• [EXERCISE] Up to and including the line with "條款及聲明 (339, 661)", restate the material below word for word, beginning with its first line.

Segment Start: DATA FOR THE TASK

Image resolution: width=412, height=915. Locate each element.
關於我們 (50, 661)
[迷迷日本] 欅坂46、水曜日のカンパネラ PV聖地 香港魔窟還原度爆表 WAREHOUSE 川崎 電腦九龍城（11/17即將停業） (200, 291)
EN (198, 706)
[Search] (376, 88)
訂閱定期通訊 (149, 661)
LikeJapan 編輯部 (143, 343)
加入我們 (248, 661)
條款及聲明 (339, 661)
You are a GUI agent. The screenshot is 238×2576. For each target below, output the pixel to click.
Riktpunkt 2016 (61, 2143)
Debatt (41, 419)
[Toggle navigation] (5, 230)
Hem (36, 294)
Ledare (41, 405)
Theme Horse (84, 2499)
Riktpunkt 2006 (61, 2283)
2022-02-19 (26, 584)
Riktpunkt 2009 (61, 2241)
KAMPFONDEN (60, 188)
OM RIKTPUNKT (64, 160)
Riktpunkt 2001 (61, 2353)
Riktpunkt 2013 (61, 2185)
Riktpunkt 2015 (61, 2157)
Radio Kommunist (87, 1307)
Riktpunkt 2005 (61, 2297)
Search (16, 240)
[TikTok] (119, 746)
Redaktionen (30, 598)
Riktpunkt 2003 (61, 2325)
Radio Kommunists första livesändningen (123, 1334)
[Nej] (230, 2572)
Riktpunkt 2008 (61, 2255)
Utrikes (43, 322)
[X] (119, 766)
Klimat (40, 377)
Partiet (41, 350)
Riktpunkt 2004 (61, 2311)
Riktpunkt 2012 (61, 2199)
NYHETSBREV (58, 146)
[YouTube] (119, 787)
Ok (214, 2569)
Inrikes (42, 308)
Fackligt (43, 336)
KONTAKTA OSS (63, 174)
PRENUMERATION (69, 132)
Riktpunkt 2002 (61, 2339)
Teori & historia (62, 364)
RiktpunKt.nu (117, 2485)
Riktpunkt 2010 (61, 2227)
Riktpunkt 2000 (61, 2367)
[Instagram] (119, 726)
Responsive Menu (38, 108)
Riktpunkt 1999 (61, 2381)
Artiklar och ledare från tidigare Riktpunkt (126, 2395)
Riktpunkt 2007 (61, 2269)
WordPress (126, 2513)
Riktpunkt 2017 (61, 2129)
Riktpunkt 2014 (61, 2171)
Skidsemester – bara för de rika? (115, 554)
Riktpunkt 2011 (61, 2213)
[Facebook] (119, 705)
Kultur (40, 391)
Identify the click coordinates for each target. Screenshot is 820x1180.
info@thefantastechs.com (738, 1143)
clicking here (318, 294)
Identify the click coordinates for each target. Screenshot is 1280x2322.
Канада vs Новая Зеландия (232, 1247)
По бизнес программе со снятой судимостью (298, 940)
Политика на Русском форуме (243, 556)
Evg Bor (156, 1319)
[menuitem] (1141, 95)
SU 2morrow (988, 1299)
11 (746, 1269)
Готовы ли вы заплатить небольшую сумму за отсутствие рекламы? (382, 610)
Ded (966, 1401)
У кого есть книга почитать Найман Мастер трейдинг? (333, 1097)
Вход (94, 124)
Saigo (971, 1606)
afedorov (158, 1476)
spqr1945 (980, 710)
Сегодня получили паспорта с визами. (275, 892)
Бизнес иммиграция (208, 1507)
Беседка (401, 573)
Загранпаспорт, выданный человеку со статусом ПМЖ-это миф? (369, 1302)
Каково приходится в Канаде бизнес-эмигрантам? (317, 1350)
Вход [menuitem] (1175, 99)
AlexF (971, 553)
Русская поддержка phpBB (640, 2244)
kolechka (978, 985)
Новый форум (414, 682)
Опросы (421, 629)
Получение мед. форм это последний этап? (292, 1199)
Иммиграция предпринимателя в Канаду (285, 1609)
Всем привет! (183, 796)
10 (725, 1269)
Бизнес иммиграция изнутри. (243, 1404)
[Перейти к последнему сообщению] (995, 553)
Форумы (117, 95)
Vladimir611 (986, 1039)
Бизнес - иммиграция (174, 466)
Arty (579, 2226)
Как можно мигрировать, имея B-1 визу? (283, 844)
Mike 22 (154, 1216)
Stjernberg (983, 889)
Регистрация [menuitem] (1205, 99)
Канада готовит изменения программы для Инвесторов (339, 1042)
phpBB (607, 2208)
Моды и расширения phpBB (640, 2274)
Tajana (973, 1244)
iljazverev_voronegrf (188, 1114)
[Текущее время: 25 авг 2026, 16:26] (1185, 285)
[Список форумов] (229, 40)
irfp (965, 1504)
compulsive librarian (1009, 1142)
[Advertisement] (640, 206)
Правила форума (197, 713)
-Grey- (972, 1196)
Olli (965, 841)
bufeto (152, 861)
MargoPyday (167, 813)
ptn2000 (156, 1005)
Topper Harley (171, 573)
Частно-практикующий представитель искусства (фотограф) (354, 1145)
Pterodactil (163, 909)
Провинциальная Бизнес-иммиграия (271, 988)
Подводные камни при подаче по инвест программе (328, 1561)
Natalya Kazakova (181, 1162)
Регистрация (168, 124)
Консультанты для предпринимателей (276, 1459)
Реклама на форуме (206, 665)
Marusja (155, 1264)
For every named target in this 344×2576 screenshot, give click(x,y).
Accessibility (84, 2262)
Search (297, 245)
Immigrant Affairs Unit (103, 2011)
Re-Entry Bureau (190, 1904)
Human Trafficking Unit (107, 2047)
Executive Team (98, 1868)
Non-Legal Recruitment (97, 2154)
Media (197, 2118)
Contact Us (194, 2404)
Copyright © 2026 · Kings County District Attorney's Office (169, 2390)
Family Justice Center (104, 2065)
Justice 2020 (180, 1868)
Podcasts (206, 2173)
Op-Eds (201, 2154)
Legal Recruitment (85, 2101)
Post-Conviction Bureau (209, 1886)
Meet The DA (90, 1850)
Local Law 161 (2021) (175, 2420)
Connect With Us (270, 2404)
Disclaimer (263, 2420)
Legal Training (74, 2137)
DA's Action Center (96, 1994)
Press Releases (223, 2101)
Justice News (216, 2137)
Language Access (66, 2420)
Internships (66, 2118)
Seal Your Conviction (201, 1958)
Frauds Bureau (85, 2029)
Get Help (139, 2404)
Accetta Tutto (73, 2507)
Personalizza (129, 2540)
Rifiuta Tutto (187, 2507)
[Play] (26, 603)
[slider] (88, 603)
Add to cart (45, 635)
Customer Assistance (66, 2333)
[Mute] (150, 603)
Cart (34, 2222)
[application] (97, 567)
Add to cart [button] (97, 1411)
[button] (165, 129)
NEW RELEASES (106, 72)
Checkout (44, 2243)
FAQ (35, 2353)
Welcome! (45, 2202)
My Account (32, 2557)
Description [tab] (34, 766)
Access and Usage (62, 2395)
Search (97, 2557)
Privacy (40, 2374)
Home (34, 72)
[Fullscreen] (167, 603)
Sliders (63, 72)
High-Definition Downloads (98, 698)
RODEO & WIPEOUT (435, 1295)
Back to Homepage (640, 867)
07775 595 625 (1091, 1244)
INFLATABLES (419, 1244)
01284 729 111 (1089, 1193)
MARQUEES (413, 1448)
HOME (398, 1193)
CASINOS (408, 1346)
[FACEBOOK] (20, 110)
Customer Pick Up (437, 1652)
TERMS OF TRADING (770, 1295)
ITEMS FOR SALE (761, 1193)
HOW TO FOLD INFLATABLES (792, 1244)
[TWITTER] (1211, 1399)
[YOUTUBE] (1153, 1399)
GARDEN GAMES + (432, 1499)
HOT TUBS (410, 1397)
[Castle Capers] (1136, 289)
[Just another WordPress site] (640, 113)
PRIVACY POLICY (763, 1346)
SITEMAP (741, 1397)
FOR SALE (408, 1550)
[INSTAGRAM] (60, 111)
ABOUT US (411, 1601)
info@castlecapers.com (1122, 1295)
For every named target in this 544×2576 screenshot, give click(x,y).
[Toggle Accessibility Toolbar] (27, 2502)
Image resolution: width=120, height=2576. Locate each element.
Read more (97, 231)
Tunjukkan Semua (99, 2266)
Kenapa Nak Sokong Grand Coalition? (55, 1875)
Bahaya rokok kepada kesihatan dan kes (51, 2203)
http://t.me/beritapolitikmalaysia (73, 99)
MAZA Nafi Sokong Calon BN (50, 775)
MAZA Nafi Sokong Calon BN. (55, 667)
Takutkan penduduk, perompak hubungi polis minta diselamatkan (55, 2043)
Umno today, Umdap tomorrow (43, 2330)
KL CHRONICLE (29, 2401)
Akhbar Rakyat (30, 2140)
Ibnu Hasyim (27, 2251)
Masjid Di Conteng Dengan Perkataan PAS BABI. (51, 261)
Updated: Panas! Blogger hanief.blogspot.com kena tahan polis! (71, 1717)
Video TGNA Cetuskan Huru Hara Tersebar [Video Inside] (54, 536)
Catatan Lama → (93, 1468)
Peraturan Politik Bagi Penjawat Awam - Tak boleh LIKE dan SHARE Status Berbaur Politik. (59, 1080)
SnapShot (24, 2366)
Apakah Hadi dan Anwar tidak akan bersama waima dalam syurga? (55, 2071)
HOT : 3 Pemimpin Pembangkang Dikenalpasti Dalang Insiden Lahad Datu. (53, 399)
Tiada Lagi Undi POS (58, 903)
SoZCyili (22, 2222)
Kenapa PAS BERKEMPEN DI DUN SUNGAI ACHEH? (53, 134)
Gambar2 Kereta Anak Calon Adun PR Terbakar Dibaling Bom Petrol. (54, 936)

Segment End: DATA FOR THE TASK

• [EXERCISE SOLUTION]
Image resolution: width=412, height=915. Locate each element.
關於我們 (50, 661)
[迷迷日本] 欅坂46、水曜日のカンパネラ PV聖地 香港魔窟還原度爆表 WAREHOUSE 川崎 電腦九龍城（11/17即將停業） (200, 291)
EN (198, 706)
[Search] (376, 88)
訂閱定期通訊 (149, 661)
LikeJapan 編輯部 (143, 343)
加入我們 (248, 661)
條款及聲明 (339, 661)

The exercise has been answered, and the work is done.